To argue that the Bill itself was entirely without merit at this point of time would however be to miss the point. It stands to reason that the provisions in the Bill relating to prohibition of discrimination on the grounds of gender, age and disability in work places, accommodation and access to places address urgent issues on which an appreciable consensus could easily have been found.

The applicability of the bar of general non-discrimination to the private sector, with a suitable modifying of the provisions that impose upon employers the duty to furnish reports on the "composition and diversity" of that institution and to "systematically identify and remove any discriminatory barriers", cannot also be subject to much dissension. Thus too, the obligation on the part of both the private sector and the public sector employers to safeguard women in the workplace against sexual harassment. Sexual harassment has been defined in the Bill to closely follow international law standards which prohibits physical contacts and advances, sexually coloured remarks, showing pornography and making sexual demands, whether by words or by actions. This apparently wide range of restrictions have however been specifically interpreted in international law and declared to be objectionable only in situations where the woman has reasonable grounds to believe that her dissent would disadvantage her in connection with her employment including recruitment or promotion or where it creates an hostile working environment.
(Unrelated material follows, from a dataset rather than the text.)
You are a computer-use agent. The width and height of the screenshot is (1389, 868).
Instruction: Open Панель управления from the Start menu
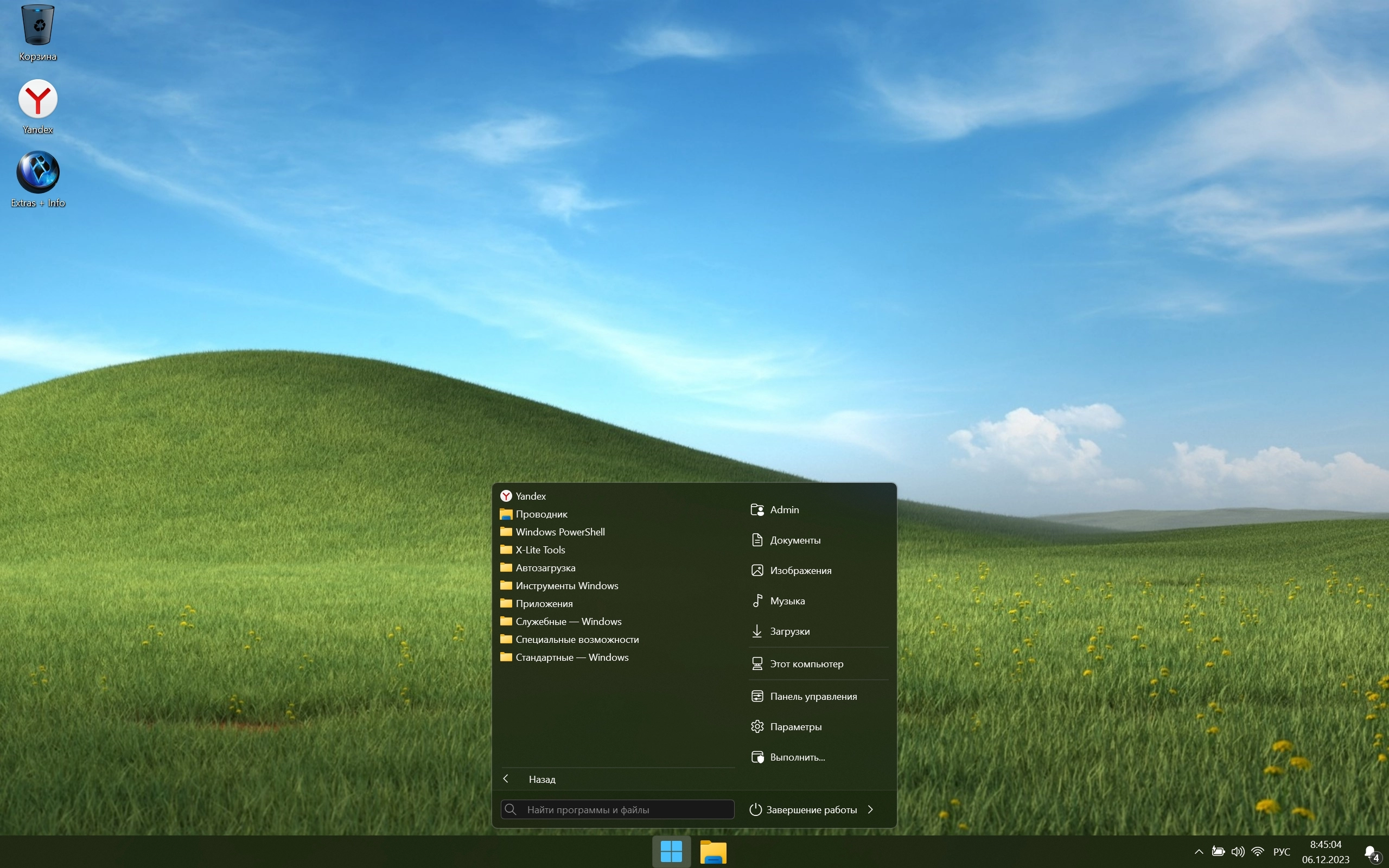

Meanwhile, the creation of an Equal Opportunity Commission and Tribunal which would look into questions of alleged discrimination in the private and public sector with conciliatory and mediatory powers, again sans the problematic jurisdictional provision which gives these bodies the power to directly impose punitive measures, would have been welcomed. Indeed, an effective functioning of these bodies would have taken much of the burden off the Supreme Court, presently compelled to cope with minute details of promotions, transfers and terminations in public employment.
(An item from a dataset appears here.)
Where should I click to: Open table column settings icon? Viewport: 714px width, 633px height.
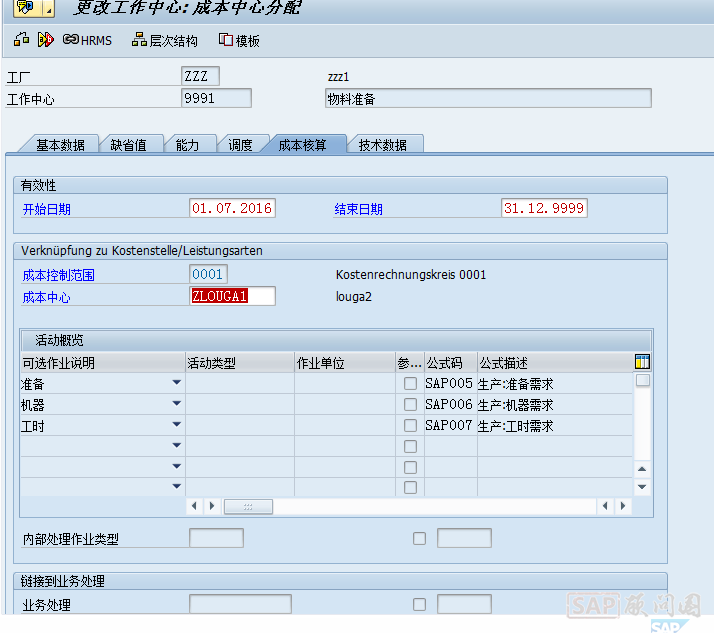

As it is however, the Bill has been shelved amidst a roar of dissent that has engulfed the good along with the bad. The process by which the Bill came to be so shelved would indeed be an exercise in how not to pass legislation. To give the Ministry of Justice presenting the Bill its due, unlike in the case of other Bills suddenly foisted upon an unsuspecting public, this Bill had been referred to certain sections of the public for their opinion. However, it was apparent that this range of consultation had not been enough. By end September, it was obvious that momentum against the Bill was developing, part undoubtedly hysterical but part reasoned as well.

A wiser Government would have retreated and reconsidered, ideally asking for public representations on the issues. Instead, the Bill was placed on the Order Paper of Parliament on the 7th of October, setting into motion the inevitable process of challenging the Bill and its eventual ignominious withdrawal. Given its past experiences with the Postal Authority Bill and the Universities Amendment Bill, both of which were declared unconstitutional with the latter shamefully being referred to a consultative committee after the jurisdiction of the Supreme Court had already been invoked, one would have thought that the Government had learnt its lessons.

Evidently, one thought wrong. For the future, one can only hope that if the Equal Opportunity Bill achieves nothing else, its ill deserved fate should at least signal a halt to this spectacularly abortive manner of law making.